===== Supplied information

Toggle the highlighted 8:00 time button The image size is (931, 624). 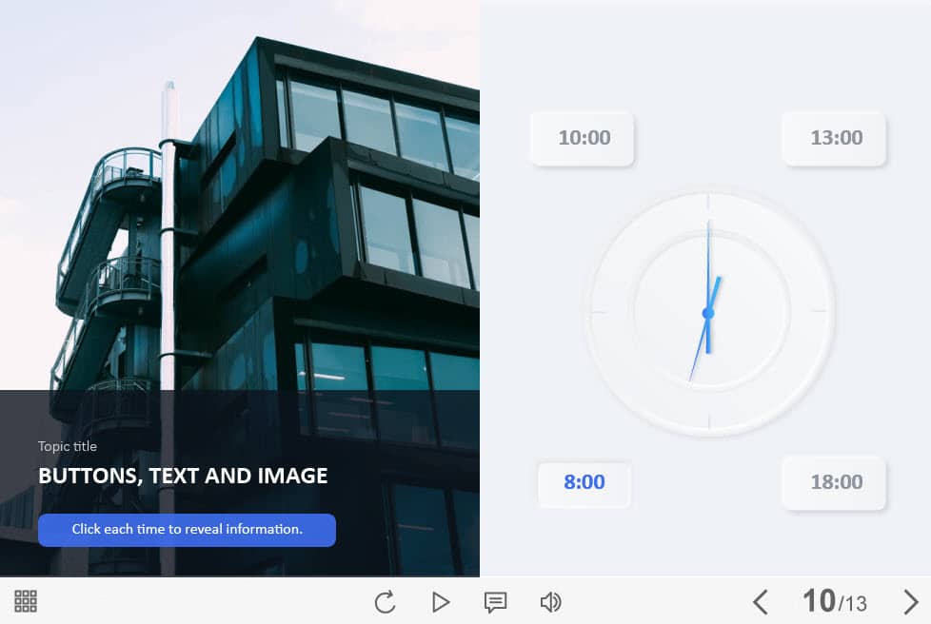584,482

==========
===== Supplied information

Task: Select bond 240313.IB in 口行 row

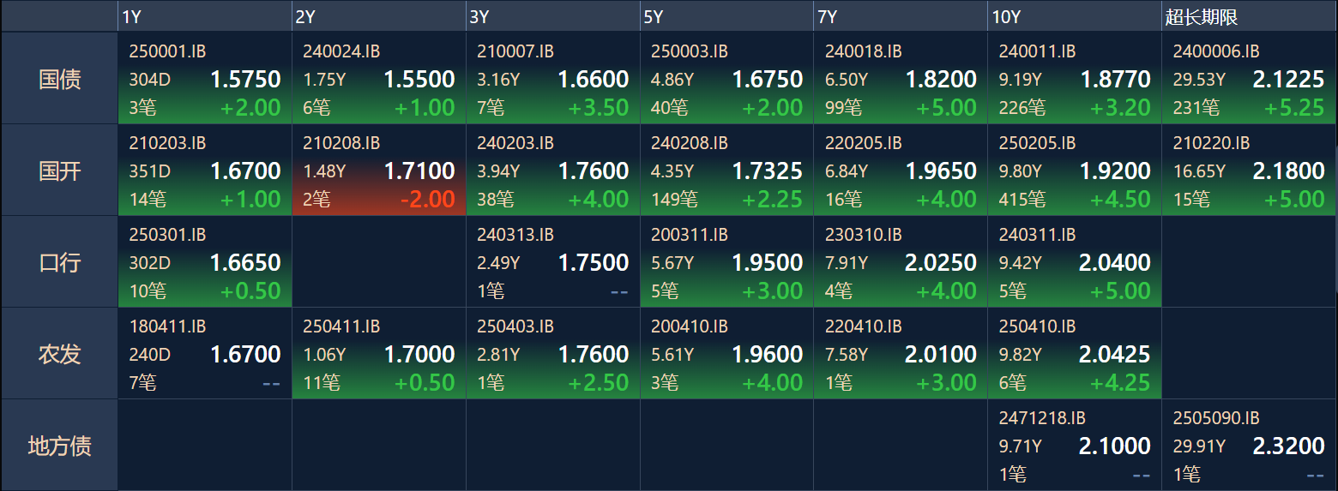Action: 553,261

==========
===== Supplied information

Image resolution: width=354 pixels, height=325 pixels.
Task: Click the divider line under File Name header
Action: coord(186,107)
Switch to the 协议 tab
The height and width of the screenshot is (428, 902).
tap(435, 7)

==========

■ Exercise: Quote the records word for word, starting at the line that contains "Image resolution: width=354" and ending after the line that contains "tap(435, 7)".

■ The solution:
Image resolution: width=354 pixels, height=325 pixels.
Task: Click the divider line under File Name header
Action: coord(186,107)
Switch to the 协议 tab
The height and width of the screenshot is (428, 902).
tap(435, 7)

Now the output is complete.